§ Task goal:
Repeat the lines below word for word, leaving out the pictures.

§ Supplied entries:
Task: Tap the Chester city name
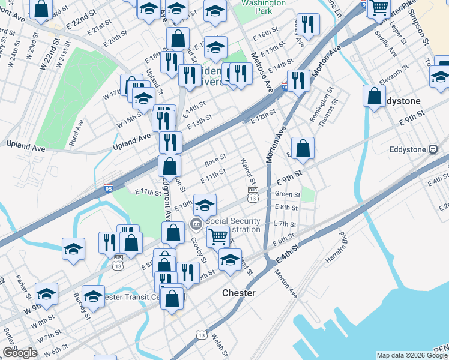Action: point(239,293)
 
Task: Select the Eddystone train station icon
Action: point(432,149)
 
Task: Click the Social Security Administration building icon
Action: point(196,225)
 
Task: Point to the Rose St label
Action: point(214,160)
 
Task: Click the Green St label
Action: point(287,194)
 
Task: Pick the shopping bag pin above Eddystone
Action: point(375,96)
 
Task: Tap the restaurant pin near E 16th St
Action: point(308,24)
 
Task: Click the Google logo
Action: point(20,352)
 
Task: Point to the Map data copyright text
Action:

§ Result of the task:
Task: Tap the Chester city name
Action: point(239,293)
 
Task: Select the Eddystone train station icon
Action: point(432,149)
 
Task: Click the Social Security Administration building icon
Action: point(196,225)
 
Task: Point to the Rose St label
Action: point(214,160)
 
Task: Click the Green St label
Action: point(287,194)
 
Task: Pick the shopping bag pin above Eddystone
Action: point(375,96)
 
Task: Tap the restaurant pin near E 16th St
Action: point(308,24)
 
Task: Click the Google logo
Action: point(20,352)
 
Task: Point to the Map data copyright text
Action:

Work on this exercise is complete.